Nach Ölunfall in der Rodach ist der Fluss weitgehend saniert

Knapp neun Monate nach einem schweren Ölunfall im Fluss Rodach in Oberfranken sind die Folgen inzwischen weitgehend beseitigt. Man habe zahlreiche Wasser- und Gesteinsproben aus dem verunreinigten Flussabschnitt entnommen und zuletzt nur noch geringe Schadstoffwerte festgestellt, sagte Jörg Zausig, Geschäftsführer des Unternehmens GeoTeam, das mit der Reinigung des Gewässers beauftragt wurde: «Der Schaden ist in dem Umfang, in dem er sanierungsfähig war, saniert.»

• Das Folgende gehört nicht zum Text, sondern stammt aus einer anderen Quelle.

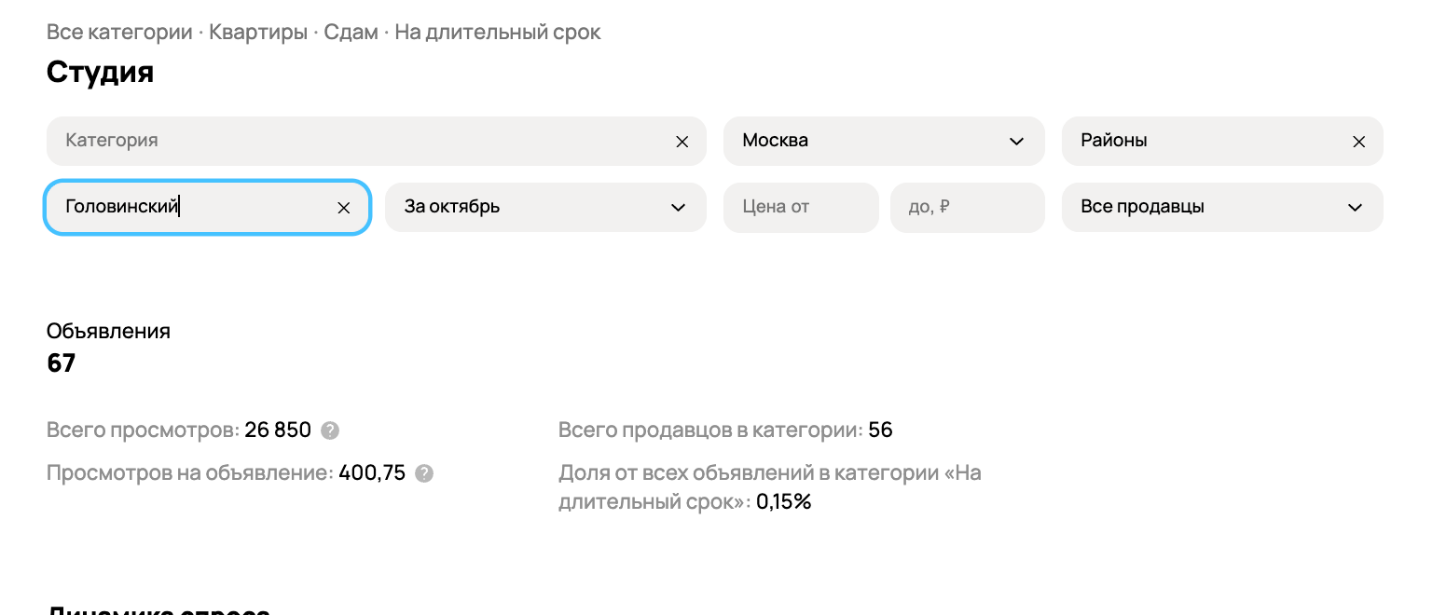
Task: Click into the Районы field
Action: point(1200,141)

Im September 2021 war in einem Sägewerk in Steinwiesen (Landkreis Kronach) beim Umlagern ein Fass aufgeplatzt. Dabei gelangten Hunderte Liter einer ölhaltigen Flüssigkeit in die Rodach. Die Feuerwehr richtete daraufhin Ölsperren ein. Etwa 250 Meter flussabwärts von der Unglücksstelle hätten die Einsatzkräfte anschließend eine Art kleine Staustufe eingerichtet und so Schlimmeres verhindert, sagte Zausig. Außerdem entfernten sie große Mengen Schweröl aus dem Fluss, wie ein Sprecher des Wasserwirtschaftsamts Kronach berichtete.

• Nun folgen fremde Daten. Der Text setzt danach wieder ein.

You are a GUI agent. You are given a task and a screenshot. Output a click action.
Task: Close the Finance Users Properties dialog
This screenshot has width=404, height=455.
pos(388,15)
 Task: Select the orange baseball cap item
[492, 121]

Durch den Unfall waren zahlreiche Fische in der Rodach verendet. Zausig schätzt, dass es etwa zwei Jahre dauern werde, bis sich der Fluss vollständig erholt habe und die «Nahrungspyramide» wiederhergestellt sei: «Aber die Sanierung hat funktioniert, eine Wiederbesiedelung des Flusses findet statt.»